Task instructions:
Work through the records that follow and return each line containing the word "label".

Given data:

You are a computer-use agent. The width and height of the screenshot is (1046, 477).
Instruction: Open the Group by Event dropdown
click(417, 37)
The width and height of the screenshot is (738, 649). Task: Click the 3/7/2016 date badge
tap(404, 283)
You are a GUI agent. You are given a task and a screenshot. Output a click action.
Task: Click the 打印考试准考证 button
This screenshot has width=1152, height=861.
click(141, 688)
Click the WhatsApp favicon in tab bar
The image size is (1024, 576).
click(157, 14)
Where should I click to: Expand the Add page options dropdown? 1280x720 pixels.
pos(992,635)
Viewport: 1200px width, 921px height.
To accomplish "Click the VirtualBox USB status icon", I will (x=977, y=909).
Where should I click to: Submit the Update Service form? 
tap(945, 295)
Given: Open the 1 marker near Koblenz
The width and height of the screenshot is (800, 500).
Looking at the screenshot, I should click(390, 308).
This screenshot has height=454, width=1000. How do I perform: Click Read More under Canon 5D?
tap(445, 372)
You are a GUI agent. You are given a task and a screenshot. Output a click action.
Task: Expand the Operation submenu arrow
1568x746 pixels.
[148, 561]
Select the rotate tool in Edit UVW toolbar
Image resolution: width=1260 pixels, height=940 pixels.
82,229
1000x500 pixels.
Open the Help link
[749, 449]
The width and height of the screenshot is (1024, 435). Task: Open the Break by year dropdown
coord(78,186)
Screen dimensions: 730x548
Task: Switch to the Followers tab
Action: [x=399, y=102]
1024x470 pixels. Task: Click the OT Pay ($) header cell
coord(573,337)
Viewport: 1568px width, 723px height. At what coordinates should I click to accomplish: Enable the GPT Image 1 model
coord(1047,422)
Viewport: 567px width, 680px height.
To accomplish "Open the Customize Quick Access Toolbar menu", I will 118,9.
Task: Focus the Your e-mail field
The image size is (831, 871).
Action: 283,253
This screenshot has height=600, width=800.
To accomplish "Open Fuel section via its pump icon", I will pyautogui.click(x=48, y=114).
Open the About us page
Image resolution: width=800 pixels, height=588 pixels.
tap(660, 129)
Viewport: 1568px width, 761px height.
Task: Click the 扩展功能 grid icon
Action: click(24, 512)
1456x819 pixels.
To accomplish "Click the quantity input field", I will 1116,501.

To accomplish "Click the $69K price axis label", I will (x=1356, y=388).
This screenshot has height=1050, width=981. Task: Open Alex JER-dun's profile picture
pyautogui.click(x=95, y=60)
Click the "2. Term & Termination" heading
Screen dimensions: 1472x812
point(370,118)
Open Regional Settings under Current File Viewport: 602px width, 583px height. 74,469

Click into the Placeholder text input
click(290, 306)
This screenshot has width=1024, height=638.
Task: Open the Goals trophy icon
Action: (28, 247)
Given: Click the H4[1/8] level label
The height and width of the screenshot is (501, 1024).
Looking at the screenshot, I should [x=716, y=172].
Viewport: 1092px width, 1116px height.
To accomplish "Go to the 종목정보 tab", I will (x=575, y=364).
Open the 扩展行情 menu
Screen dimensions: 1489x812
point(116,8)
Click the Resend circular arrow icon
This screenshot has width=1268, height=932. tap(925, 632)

Task output:
To accomplish "Click the $69K price axis label", I will (x=1356, y=388).
Given: Click the H4[1/8] level label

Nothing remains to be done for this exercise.